The comments suggested NHTSA will continue to closely scrutinize self-driving vehicles. Some critics of the technology had expressed alarm over NHTSA staff cuts this year under a cost-cutting campaign led by Elon Musk, who was a close adviser to Trump and is CEO of self-driving automaker Tesla.
The Musk-Trump alliance prompted some critics to speculate that NHTSA would go easy on self-driving vehicle developers. But the relationship began to unravel in late May over Trump's spending plans, and the two are now locked in a feud.
NHTSA said last month it was seeking information from Tesla about social media videos of robotaxis and self-driving cars Tesla was testing in Austin, Texas. The videos were alleged to show one of the vehicles using the wrong lane and another speeding.

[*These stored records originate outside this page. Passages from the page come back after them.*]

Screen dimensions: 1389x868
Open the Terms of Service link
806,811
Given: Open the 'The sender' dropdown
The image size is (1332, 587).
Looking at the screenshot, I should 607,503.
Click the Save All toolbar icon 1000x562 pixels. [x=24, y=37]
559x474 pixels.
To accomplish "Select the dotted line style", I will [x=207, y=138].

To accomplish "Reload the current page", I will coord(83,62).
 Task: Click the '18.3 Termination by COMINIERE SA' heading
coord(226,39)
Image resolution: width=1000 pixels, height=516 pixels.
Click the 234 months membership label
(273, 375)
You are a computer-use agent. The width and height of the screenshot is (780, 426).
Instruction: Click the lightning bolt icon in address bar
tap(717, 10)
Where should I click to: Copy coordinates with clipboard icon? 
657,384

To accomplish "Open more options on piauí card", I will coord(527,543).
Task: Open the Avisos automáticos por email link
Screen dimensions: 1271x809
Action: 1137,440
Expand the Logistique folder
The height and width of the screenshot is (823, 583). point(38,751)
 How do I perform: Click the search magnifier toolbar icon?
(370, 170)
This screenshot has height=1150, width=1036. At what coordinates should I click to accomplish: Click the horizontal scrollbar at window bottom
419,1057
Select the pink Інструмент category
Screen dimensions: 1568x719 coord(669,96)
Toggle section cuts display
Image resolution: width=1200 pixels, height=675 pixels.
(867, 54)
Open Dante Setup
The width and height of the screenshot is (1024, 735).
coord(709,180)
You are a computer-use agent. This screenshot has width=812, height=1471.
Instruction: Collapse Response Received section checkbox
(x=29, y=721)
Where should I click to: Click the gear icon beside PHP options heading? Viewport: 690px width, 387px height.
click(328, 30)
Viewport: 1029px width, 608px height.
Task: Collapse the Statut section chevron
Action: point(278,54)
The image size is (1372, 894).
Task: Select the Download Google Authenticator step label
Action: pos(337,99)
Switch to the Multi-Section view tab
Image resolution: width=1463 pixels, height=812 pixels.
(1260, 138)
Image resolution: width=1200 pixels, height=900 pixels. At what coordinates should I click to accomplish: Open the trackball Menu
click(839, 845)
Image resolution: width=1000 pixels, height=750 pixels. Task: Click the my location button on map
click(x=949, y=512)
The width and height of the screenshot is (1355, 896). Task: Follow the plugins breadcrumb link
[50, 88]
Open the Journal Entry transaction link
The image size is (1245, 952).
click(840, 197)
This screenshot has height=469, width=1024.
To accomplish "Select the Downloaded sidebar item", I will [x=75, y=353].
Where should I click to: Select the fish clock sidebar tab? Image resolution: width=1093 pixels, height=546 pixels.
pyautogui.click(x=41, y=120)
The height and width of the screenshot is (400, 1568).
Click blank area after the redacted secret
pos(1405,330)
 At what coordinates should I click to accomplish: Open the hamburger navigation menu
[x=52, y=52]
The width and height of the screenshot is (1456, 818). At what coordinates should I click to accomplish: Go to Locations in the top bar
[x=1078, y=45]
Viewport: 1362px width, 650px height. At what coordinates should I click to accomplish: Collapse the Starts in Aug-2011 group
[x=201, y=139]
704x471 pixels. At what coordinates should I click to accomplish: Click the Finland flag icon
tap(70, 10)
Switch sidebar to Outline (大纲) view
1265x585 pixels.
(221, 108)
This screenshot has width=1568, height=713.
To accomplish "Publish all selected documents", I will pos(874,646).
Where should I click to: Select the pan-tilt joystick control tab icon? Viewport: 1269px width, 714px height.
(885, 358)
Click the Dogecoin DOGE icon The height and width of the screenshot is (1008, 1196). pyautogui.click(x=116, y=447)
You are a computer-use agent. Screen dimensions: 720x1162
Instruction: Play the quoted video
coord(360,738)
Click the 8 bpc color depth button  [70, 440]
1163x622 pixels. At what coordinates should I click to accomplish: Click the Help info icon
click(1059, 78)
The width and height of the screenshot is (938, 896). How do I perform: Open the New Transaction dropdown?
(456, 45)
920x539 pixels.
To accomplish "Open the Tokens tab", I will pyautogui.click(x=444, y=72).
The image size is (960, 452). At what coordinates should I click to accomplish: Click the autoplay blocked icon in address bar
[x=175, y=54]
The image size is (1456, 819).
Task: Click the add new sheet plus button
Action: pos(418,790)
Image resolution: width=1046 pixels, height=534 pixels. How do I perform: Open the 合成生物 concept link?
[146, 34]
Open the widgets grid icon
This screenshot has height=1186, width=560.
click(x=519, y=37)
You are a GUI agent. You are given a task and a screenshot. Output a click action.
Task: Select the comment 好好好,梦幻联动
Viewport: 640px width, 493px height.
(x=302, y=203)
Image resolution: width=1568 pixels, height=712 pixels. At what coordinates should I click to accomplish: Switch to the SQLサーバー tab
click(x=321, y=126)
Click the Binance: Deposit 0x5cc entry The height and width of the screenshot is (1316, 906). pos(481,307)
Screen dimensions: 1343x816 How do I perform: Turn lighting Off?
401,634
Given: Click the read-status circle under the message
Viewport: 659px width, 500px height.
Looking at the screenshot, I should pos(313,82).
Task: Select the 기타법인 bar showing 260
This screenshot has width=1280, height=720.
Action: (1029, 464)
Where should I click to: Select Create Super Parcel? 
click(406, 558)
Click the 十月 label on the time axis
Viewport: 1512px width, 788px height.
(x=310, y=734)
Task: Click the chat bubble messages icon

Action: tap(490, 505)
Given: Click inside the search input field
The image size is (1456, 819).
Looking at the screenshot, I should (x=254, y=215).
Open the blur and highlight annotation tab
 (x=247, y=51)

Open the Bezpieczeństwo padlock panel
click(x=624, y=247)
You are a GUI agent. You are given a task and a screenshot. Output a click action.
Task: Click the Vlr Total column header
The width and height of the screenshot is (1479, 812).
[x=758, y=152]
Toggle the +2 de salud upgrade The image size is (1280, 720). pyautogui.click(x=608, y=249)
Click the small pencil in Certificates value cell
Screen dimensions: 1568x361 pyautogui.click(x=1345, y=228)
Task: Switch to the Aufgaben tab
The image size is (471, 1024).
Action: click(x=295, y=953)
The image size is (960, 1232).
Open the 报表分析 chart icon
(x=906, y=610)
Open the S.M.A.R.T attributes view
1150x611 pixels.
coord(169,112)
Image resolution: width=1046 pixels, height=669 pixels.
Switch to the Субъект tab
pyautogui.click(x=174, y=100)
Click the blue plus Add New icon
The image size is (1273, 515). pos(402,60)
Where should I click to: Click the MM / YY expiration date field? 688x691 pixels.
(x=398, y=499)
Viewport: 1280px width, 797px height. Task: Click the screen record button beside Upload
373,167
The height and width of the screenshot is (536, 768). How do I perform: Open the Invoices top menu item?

Since October, NHTSA has been investigating 2.4 million Tesla vehicles with full self-driving technology after four reported collisions, including a 2023 fatal crash.
"The technical and policy challenges surrounding
these new technologies must be addressed," Morrison's testimony said. "Failure to do so will result in products that the public
will not accept and the agency will not tolerate."
Other companies in the self-driving sector also were subjects of NHTSA investigations including Alphabet's Waymo, which last year faced reports its robotaxis may have broken traffic laws. Waymo in May recalled 1,200 self-driving vehicles, and the probe remains open.
Regulatory scrutiny increased after 2023 when a pedestrian was seriously injured by a GM Cruise self-driving car.
The first recorded death of a pedestrian related to self-driving technology was in 2018 in Tempe, Arizona.